──────── Provided information ────────

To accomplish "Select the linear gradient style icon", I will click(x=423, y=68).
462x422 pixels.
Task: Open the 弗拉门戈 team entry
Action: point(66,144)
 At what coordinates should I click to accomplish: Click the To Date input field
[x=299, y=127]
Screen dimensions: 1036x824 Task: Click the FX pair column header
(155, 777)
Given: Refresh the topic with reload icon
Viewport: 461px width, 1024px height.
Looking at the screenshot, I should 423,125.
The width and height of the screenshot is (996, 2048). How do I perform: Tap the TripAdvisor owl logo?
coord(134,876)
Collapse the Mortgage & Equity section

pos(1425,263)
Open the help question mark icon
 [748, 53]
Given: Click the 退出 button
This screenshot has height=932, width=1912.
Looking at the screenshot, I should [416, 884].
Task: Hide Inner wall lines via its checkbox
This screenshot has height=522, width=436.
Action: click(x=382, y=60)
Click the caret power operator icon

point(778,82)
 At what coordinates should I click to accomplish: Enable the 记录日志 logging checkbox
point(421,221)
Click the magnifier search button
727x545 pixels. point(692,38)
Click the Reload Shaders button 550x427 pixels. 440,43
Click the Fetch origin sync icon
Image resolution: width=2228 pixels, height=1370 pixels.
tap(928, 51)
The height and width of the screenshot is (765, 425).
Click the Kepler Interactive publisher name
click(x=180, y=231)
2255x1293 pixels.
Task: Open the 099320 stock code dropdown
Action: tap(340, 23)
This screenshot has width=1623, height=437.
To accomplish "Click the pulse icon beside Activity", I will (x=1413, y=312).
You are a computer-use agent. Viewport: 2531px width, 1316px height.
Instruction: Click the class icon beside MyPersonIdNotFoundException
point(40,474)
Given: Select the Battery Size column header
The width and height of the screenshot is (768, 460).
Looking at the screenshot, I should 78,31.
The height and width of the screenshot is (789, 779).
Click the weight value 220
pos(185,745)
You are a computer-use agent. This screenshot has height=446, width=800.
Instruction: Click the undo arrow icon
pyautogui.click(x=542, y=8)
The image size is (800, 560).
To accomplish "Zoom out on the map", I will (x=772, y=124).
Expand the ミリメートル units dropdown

────────

#### Exercise objective
Render all the records above as a Markdown table with the columns No. and Text. Put a row number in No. and the full line in Text, and leave out blank lines.

#### Answer to the problem
| No. | Text |
|---|---|
| 1 | To accomplish "Select the linear gradient style icon", I will click(x=423, y=68). |
| 2 | 462x422 pixels. |
| 3 | Task: Open the 弗拉门戈 team entry |
| 4 | Action: point(66,144) |
| 5 |  At what coordinates should I click to accomplish: Click the To Date input field |
| 6 | [x=299, y=127] |
| 7 | Screen dimensions: 1036x824 Task: Click the FX pair column header |
| 8 | (155, 777) |
| 9 | Given: Refresh the topic with reload icon |
| 10 | Viewport: 461px width, 1024px height. |
| 11 | Looking at the screenshot, I should 423,125. |
| 12 | The width and height of the screenshot is (996, 2048). How do I perform: Tap the TripAdvisor owl logo? |
| 13 | coord(134,876) |
| 14 | Collapse the Mortgage & Equity section |
| 15 | pos(1425,263) |
| 16 | Open the help question mark icon |
| 17 |  [748, 53] |
| 18 | Given: Click the 退出 button |
| 19 | This screenshot has height=932, width=1912. |
| 20 | Looking at the screenshot, I should [416, 884]. |
| 21 | Task: Hide Inner wall lines via its checkbox |
| 22 | This screenshot has height=522, width=436. |
| 23 | Action: click(x=382, y=60) |
| 24 | Click the caret power operator icon |
| 25 | point(778,82) |
| 26 |  At what coordinates should I click to accomplish: Enable the 记录日志 logging checkbox |
| 27 | point(421,221) |
| 28 | Click the magnifier search button |
| 29 | 727x545 pixels. point(692,38) |
| 30 | Click the Reload Shaders button 550x427 pixels. 440,43 |
| 31 | Click the Fetch origin sync icon |
| 32 | Image resolution: width=2228 pixels, height=1370 pixels. |
| 33 | tap(928, 51) |
| 34 | The height and width of the screenshot is (765, 425). |
| 35 | Click the Kepler Interactive publisher name |
| 36 | click(x=180, y=231) |
| 37 | 2255x1293 pixels. |
| 38 | Task: Open the 099320 stock code dropdown |
| 39 | Action: tap(340, 23) |
| 40 | This screenshot has width=1623, height=437. |
| 41 | To accomplish "Click the pulse icon beside Activity", I will (x=1413, y=312). |
| 42 | You are a computer-use agent. Viewport: 2531px width, 1316px height. |
| 43 | Instruction: Click the class icon beside MyPersonIdNotFoundException |
| 44 | point(40,474) |
| 45 | Given: Select the Battery Size column header |
| 46 | The width and height of the screenshot is (768, 460). |
| 47 | Looking at the screenshot, I should 78,31. |
| 48 | The height and width of the screenshot is (789, 779). |
| 49 | Click the weight value 220 |
| 50 | pos(185,745) |
| 51 | You are a computer-use agent. This screenshot has height=446, width=800. |
| 52 | Instruction: Click the undo arrow icon |
| 53 | pyautogui.click(x=542, y=8) |
| 54 | The image size is (800, 560). |
| 55 | To accomplish "Zoom out on the map", I will (x=772, y=124). |
| 56 | Expand the ミリメートル units dropdown |